§ **ABOUT THIS TASK**: Print nothing except the lines of the listing below from the line with "Task: Clone the *.instagram.com rule" to the line with "Image resolution: width=1568", each exactly as written, both ends included.

§ **RECORDS PROVIDED**:
== == ==

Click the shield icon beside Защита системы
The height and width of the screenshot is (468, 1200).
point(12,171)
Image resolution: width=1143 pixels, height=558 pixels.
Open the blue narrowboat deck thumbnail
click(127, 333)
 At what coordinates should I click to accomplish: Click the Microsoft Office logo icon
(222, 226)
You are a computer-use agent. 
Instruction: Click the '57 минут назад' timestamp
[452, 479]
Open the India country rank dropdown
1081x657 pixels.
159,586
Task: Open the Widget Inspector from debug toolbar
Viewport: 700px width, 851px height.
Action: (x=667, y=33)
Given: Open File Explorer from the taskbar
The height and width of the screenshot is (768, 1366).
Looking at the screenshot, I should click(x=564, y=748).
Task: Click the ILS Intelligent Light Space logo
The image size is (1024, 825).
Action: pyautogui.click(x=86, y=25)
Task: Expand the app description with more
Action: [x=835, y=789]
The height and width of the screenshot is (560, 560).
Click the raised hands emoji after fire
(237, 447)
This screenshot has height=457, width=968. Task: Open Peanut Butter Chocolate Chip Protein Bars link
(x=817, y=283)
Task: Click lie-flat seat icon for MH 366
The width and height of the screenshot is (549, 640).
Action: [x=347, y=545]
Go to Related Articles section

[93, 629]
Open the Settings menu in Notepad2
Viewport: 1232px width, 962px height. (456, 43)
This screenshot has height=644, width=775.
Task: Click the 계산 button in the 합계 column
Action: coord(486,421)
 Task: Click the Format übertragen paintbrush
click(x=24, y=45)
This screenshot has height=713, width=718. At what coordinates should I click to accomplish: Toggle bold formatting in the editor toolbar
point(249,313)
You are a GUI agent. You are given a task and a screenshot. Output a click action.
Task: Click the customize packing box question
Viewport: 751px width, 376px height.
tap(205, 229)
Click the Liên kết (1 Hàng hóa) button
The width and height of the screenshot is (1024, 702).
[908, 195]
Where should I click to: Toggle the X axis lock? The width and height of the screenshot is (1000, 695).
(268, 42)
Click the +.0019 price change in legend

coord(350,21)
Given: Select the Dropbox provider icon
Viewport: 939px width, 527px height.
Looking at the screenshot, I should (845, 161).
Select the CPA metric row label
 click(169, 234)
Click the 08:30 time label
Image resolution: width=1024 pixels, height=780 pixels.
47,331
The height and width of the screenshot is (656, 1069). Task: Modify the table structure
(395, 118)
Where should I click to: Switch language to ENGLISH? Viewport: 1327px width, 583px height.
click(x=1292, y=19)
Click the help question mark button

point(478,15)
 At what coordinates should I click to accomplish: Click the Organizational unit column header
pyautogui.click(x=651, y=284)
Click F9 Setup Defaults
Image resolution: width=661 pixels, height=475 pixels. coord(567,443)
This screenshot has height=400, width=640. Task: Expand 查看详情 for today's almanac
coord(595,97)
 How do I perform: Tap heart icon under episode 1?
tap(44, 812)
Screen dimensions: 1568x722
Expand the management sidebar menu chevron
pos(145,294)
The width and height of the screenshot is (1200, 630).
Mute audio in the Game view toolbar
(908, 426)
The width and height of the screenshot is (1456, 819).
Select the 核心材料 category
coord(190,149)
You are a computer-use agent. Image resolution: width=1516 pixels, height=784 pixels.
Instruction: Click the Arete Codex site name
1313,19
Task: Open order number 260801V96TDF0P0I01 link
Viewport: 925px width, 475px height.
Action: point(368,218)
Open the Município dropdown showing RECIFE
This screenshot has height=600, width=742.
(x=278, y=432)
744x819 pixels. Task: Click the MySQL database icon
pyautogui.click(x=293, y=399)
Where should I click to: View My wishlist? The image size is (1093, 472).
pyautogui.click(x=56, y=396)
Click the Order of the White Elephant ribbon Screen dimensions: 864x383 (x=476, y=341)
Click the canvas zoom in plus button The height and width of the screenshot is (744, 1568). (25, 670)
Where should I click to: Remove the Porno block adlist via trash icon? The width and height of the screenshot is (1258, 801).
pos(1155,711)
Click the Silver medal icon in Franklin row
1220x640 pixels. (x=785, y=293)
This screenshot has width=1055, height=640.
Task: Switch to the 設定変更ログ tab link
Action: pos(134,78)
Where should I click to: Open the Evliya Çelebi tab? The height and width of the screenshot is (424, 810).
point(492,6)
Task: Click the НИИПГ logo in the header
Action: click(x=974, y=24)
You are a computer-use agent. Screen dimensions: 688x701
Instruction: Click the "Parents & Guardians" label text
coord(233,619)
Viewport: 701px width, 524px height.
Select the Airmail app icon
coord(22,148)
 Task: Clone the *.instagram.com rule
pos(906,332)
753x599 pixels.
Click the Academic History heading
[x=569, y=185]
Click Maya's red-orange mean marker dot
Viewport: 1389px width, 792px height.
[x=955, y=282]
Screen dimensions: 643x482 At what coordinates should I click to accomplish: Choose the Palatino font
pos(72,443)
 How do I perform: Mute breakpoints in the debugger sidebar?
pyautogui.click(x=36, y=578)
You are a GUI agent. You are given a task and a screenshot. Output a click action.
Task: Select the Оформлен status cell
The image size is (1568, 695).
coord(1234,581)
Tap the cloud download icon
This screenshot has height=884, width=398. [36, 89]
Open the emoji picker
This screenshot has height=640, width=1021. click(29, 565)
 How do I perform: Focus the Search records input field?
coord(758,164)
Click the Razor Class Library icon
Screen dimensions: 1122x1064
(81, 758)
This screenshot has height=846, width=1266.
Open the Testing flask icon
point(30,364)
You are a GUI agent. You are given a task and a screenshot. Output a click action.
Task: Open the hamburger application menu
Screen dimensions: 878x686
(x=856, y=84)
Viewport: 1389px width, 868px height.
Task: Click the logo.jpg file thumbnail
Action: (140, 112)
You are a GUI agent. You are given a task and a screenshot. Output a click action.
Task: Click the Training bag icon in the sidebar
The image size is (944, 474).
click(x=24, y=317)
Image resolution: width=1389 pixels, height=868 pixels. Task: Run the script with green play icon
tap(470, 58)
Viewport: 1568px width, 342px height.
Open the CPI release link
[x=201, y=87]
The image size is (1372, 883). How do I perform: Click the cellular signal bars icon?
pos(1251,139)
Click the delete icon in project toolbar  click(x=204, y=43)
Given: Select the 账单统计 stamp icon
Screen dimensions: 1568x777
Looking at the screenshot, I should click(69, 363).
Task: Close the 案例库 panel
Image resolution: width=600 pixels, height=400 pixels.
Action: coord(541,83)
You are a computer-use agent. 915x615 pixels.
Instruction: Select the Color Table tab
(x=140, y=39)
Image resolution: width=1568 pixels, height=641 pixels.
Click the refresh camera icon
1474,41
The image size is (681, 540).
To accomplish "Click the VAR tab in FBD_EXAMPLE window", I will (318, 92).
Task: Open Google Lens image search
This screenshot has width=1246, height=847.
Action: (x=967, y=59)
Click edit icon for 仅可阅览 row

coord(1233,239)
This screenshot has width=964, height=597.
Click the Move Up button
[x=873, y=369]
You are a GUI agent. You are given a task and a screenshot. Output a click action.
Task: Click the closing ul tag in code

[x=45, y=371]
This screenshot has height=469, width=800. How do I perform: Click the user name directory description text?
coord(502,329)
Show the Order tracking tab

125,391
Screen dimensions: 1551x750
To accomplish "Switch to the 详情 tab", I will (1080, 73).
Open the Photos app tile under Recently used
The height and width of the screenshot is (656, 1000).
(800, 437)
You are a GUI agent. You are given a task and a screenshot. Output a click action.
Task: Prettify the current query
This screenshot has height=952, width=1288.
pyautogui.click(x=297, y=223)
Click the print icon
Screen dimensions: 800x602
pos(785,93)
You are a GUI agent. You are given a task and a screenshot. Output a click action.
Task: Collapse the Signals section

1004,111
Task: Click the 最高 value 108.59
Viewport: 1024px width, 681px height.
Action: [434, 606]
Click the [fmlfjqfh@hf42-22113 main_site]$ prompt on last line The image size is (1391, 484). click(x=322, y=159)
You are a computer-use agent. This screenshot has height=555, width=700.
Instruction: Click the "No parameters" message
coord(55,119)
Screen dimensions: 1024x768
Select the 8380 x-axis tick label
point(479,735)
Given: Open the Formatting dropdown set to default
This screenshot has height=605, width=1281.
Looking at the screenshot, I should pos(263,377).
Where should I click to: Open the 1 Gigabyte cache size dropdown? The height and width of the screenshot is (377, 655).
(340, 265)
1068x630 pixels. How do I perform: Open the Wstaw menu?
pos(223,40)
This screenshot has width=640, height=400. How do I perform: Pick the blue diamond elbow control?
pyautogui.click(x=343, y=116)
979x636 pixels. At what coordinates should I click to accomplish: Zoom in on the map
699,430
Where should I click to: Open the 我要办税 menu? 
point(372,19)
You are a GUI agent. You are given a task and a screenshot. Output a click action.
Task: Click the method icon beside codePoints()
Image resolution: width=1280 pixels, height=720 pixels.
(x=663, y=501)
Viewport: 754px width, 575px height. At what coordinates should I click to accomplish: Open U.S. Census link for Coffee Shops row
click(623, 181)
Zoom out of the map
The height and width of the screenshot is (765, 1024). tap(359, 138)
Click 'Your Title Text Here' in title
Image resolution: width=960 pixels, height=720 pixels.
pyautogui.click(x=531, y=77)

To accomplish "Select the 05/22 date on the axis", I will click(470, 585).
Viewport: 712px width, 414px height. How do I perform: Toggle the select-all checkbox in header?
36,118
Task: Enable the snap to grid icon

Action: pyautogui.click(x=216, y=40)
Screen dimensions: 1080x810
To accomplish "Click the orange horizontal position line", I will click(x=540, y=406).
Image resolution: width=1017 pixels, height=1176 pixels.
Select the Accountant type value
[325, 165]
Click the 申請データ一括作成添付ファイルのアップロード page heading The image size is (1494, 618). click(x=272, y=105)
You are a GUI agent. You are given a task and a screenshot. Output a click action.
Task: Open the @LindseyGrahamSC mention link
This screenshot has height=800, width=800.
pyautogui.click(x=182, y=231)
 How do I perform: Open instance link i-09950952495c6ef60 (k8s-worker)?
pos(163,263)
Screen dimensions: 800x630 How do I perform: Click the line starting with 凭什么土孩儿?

== == ==

§ **YOUR RESPONSE**:
 Task: Clone the *.instagram.com rule
pos(906,332)
753x599 pixels.
Click the Academic History heading
[x=569, y=185]
Click Maya's red-orange mean marker dot
Viewport: 1389px width, 792px height.
[x=955, y=282]
Screen dimensions: 643x482 At what coordinates should I click to accomplish: Choose the Palatino font
pos(72,443)
 How do I perform: Mute breakpoints in the debugger sidebar?
pyautogui.click(x=36, y=578)
You are a GUI agent. You are given a task and a screenshot. Output a click action.
Task: Select the Оформлен status cell
The image size is (1568, 695).
coord(1234,581)
Tap the cloud download icon
This screenshot has height=884, width=398. [36, 89]
Open the emoji picker
This screenshot has height=640, width=1021. click(29, 565)
 How do I perform: Focus the Search records input field?
coord(758,164)
Click the Razor Class Library icon
Screen dimensions: 1122x1064
(81, 758)
This screenshot has height=846, width=1266.
Open the Testing flask icon
point(30,364)
You are a GUI agent. You are given a task and a screenshot. Output a click action.
Task: Open the hamburger application menu
Screen dimensions: 878x686
(x=856, y=84)
Viewport: 1389px width, 868px height.
Task: Click the logo.jpg file thumbnail
Action: (140, 112)
You are a GUI agent. You are given a task and a screenshot. Output a click action.
Task: Click the Training bag icon in the sidebar
The image size is (944, 474).
click(x=24, y=317)
Image resolution: width=1389 pixels, height=868 pixels. Task: Run the script with green play icon
tap(470, 58)
Viewport: 1568px width, 342px height.
Open the CPI release link
[x=201, y=87]
The image size is (1372, 883). How do I perform: Click the cellular signal bars icon?
pos(1251,139)
Click the delete icon in project toolbar  click(x=204, y=43)
Given: Select the 账单统计 stamp icon
Screen dimensions: 1568x777
Looking at the screenshot, I should click(69, 363).
Task: Close the 案例库 panel
Image resolution: width=600 pixels, height=400 pixels.
Action: coord(541,83)
You are a computer-use agent. 915x615 pixels.
Instruction: Select the Color Table tab
(x=140, y=39)
Image resolution: width=1568 pixels, height=641 pixels.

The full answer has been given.